### PROBLEM DESCRIPTION:
Copy the listing below line for line, with no changes.

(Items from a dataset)
────────
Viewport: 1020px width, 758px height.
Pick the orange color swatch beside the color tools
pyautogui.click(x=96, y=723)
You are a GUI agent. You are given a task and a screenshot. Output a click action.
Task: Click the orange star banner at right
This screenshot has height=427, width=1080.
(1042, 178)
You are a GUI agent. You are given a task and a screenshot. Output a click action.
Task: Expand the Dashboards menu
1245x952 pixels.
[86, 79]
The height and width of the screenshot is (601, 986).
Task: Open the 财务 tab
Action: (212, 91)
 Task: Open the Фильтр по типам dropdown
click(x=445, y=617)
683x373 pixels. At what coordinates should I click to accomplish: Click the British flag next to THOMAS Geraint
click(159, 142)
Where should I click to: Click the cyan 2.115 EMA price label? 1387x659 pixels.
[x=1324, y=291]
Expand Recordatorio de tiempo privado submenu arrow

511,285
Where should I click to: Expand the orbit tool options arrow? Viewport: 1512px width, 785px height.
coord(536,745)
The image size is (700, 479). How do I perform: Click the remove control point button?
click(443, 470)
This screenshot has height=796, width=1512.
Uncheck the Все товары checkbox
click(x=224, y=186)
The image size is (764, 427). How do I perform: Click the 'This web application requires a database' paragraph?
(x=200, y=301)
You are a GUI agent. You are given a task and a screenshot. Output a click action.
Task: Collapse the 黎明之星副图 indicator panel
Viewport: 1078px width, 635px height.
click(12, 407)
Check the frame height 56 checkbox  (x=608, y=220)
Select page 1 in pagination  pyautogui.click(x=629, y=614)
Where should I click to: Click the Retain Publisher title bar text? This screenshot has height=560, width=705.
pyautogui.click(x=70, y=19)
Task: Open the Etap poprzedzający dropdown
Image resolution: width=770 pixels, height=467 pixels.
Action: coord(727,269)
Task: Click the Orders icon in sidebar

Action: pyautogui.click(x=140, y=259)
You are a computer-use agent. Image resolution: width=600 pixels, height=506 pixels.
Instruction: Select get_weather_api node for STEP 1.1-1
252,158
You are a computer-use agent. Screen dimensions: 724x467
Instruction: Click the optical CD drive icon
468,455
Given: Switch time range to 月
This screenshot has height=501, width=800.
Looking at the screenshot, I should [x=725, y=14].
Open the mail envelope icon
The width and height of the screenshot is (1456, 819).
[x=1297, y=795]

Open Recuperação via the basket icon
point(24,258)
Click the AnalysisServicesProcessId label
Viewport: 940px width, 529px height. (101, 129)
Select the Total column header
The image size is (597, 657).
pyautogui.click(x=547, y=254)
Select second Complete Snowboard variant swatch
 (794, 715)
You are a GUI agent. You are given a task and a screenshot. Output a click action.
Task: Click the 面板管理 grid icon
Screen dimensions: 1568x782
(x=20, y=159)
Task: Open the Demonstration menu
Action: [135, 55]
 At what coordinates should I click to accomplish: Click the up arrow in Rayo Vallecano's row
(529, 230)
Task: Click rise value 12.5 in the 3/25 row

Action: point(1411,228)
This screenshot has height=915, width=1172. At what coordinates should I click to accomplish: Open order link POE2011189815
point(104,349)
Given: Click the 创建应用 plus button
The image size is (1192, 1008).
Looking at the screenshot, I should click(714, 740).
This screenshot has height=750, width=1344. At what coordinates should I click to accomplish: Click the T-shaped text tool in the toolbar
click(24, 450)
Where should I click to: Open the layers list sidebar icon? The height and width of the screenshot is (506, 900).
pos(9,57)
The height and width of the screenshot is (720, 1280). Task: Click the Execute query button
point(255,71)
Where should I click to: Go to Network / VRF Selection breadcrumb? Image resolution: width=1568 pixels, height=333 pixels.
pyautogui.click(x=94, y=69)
────────
### CORRECT ANSWER:
Viewport: 1020px width, 758px height.
Pick the orange color swatch beside the color tools
pyautogui.click(x=96, y=723)
You are a GUI agent. You are given a task and a screenshot. Output a click action.
Task: Click the orange star banner at right
This screenshot has height=427, width=1080.
(1042, 178)
You are a GUI agent. You are given a task and a screenshot. Output a click action.
Task: Expand the Dashboards menu
1245x952 pixels.
[86, 79]
The height and width of the screenshot is (601, 986).
Task: Open the 财务 tab
Action: (212, 91)
 Task: Open the Фильтр по типам dropdown
click(x=445, y=617)
683x373 pixels. At what coordinates should I click to accomplish: Click the British flag next to THOMAS Geraint
click(159, 142)
Where should I click to: Click the cyan 2.115 EMA price label? 1387x659 pixels.
[x=1324, y=291]
Expand Recordatorio de tiempo privado submenu arrow

511,285
Where should I click to: Expand the orbit tool options arrow? Viewport: 1512px width, 785px height.
coord(536,745)
The image size is (700, 479). How do I perform: Click the remove control point button?
click(443, 470)
This screenshot has height=796, width=1512.
Uncheck the Все товары checkbox
click(x=224, y=186)
The image size is (764, 427). How do I perform: Click the 'This web application requires a database' paragraph?
(x=200, y=301)
You are a GUI agent. You are given a task and a screenshot. Output a click action.
Task: Collapse the 黎明之星副图 indicator panel
Viewport: 1078px width, 635px height.
click(12, 407)
Check the frame height 56 checkbox  (x=608, y=220)
Select page 1 in pagination  pyautogui.click(x=629, y=614)
Where should I click to: Click the Retain Publisher title bar text? This screenshot has height=560, width=705.
pyautogui.click(x=70, y=19)
Task: Open the Etap poprzedzający dropdown
Image resolution: width=770 pixels, height=467 pixels.
Action: coord(727,269)
Task: Click the Orders icon in sidebar

Action: pyautogui.click(x=140, y=259)
You are a computer-use agent. Image resolution: width=600 pixels, height=506 pixels.
Instruction: Select get_weather_api node for STEP 1.1-1
252,158
You are a computer-use agent. Screen dimensions: 724x467
Instruction: Click the optical CD drive icon
468,455
Given: Switch time range to 月
This screenshot has height=501, width=800.
Looking at the screenshot, I should [x=725, y=14].
Open the mail envelope icon
The width and height of the screenshot is (1456, 819).
[x=1297, y=795]

Open Recuperação via the basket icon
point(24,258)
Click the AnalysisServicesProcessId label
Viewport: 940px width, 529px height. (101, 129)
Select the Total column header
The image size is (597, 657).
pyautogui.click(x=547, y=254)
Select second Complete Snowboard variant swatch
 (794, 715)
You are a GUI agent. You are given a task and a screenshot. Output a click action.
Task: Click the 面板管理 grid icon
Screen dimensions: 1568x782
(x=20, y=159)
Task: Open the Demonstration menu
Action: [135, 55]
 At what coordinates should I click to accomplish: Click the up arrow in Rayo Vallecano's row
(529, 230)
Task: Click rise value 12.5 in the 3/25 row

Action: point(1411,228)
This screenshot has height=915, width=1172. At what coordinates should I click to accomplish: Open order link POE2011189815
point(104,349)
Given: Click the 创建应用 plus button
The image size is (1192, 1008).
Looking at the screenshot, I should click(714, 740).
This screenshot has height=750, width=1344. At what coordinates should I click to accomplish: Click the T-shaped text tool in the toolbar
click(24, 450)
Where should I click to: Open the layers list sidebar icon? The height and width of the screenshot is (506, 900).
pos(9,57)
The height and width of the screenshot is (720, 1280). Task: Click the Execute query button
point(255,71)
Where should I click to: Go to Network / VRF Selection breadcrumb? Image resolution: width=1568 pixels, height=333 pixels.
pyautogui.click(x=94, y=69)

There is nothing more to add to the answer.